Dive Brief:
- Oracle elevated Clay Magouyrk and Mike Sicilia to co-CEO roles in a C-suite reshuffle that moved former CEO Safra Catz to the board of directors, where she will serve as executive vice chair, according to a Monday announcement.
- Magouyrk — a founding member of Oracle's cloud engineering development center — joined the company from AWS and served as president of Oracle Cloud Infrastructure for nearly a dozen years. Sicilia came to Oracle when the company acquired Primavera Software in 2008 and rose in June to president of Oracle Industries, where integrating agentic AI into its industry application suites has been a priority, the company said in the announcement.
- The move shores up two pillars of the company’s business strategy, according to Larry Ellison, Oracle’s CTO, board chair and co-founder. “Clay's years of experience leading Oracle's large, fast-growing Cloud Infrastructure business has demonstrated his readiness for a CEO role,” Ellison said in the announcement. “Mike has spent the last several years modernizing Oracle’s Industry applications businesses — including Oracle Health — by completely rebuilding those applications using the latest AI technologies.”
Dive Insight:
The leadership change comes amid aggressive data center buildouts shepherded by Catz and Ellison as hyperscalers race to ease AI workload capacity constraints.

SUPPLIED MATERIAL:
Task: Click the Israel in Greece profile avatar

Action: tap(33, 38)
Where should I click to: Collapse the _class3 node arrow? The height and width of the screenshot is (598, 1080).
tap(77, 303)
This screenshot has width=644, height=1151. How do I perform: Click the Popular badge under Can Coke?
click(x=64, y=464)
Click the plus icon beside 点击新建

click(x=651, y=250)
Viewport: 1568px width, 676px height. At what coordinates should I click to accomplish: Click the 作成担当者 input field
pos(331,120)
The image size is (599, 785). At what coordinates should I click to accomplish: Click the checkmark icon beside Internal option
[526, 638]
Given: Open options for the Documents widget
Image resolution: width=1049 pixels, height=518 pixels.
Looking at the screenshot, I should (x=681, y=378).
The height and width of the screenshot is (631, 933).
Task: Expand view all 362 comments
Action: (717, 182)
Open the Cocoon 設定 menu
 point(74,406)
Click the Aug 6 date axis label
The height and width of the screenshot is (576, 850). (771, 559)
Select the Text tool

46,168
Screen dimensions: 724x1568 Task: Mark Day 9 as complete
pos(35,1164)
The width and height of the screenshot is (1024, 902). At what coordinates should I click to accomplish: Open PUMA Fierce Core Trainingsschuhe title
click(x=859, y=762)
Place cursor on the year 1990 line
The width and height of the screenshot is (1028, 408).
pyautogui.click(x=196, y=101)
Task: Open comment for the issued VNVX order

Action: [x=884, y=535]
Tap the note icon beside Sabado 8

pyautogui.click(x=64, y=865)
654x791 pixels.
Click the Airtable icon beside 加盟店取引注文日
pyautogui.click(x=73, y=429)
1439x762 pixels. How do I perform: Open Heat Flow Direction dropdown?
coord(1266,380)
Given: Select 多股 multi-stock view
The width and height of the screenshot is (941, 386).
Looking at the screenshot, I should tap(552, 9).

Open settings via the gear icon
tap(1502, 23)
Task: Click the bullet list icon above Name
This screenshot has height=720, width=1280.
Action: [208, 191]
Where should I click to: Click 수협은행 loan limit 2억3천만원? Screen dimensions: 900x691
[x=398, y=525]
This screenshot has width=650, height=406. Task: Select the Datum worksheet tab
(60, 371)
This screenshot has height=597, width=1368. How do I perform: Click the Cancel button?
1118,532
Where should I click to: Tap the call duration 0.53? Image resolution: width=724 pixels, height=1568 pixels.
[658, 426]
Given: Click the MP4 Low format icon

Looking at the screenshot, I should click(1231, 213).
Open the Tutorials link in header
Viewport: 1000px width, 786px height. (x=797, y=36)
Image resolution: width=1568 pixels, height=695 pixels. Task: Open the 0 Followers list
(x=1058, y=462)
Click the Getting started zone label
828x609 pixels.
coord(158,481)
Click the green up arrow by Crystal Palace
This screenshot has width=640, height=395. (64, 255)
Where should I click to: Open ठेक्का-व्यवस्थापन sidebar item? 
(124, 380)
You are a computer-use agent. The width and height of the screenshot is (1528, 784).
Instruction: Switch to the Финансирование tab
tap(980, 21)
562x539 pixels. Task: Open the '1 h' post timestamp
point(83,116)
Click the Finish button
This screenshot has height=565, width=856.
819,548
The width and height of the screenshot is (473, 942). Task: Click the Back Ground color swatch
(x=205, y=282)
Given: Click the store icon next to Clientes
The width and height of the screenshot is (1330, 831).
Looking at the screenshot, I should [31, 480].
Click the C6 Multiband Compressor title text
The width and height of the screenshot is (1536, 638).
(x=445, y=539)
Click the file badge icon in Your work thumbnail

TASK OBJECTIVE: In the Oracle leadership article, rewrite the passage starting with "- Magouyrk —" and going on through "company said in the announcement.", changing "nearly a dozen years" to "almost twelve years".

RESULT OF THIS EXERCISE:
- Magouyrk — a founding member of Oracle's cloud engineering development center — joined the company from AWS and served as president of Oracle Cloud Infrastructure for almost twelve years. Sicilia came to Oracle when the company acquired Primavera Software in 2008 and rose in June to president of Oracle Industries, where integrating agentic AI into its industry application suites has been a priority, the company said in the announcement.